Incorporating human touch into the clinical encounter in a way that is safe and hygienic isn't very complicated, says Robert Lee, MD, a family practitioner in Johnston, Iowa. It just takes awareness and good habits.

Dr. Lee washes his hands at the end of every patient encounter so that when he walks into the exam room with his next patient, he can greet him or her with a smile and a handshake. After shaking hands, he avoids touching his face by making it a point not to raise his own hands above his chest for the remainder of the encounter. If he walks into a room and a patient is hacking into his hand or showing obvious signs of an infection, he says it's easy enough to clap them on the shoulder and say something to the effect of, "That sounds awful. Let's see what's going on."

"If you walk in and you don't touch them, patients have an icky feeling when they leave," he says.

Not long ago, Dr. Lee says he referred a patient to a neurosurgeon whom he likes and knows to be an excellent specialist. So when he later asked the patient about the encounter, he was surprised to hear a negative report. The patient complained, "He never touched me during the entire visit."

"Those of us in family medicine know the importance of touch, but my friend who is a great guy and a great surgeon -- that's not his training. I really feel that touch is very, very important. It doesn't need to be skin-to-skin, but I think it's very important that we have physical contact with a patient -- that they know that they're not some kind of leper."

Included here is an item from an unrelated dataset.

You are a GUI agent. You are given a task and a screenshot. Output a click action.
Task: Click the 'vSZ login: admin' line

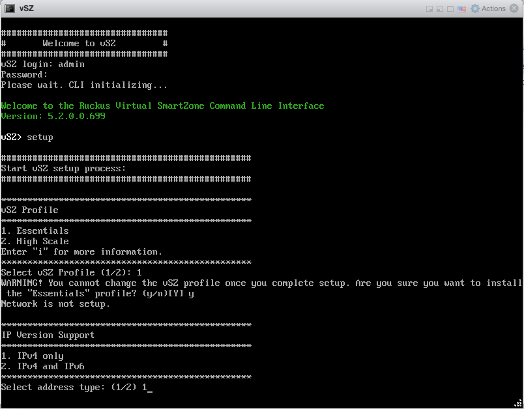click(x=42, y=64)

Dr. Lee says the handshake is likewise an opportunity to educate patients and model safe behaviors. After examining a patient, Dr. Lee washes his hands. If a patient wants to shake his hand at the end of the encounter, he simply raises his hands and points out that he's already washed them so as to keep the next patient safe. "They get it," he says. "No one is ever put off by that. Their reaction is, 'Right! I should have thought of that.'"

As for fist bumping, during a recent flu outbreak Dr. Lee notes that his church adopted the practice in lieu of handshaking as an alternative sign of peace. The gesture enjoyed momentary novelty -- the older ladies in the congregation seemed particularly amused by the display, says Dr. Lee -- but when the flu season subsided, "It just sort of went away. Everyone seemed ready to revert to handshaking."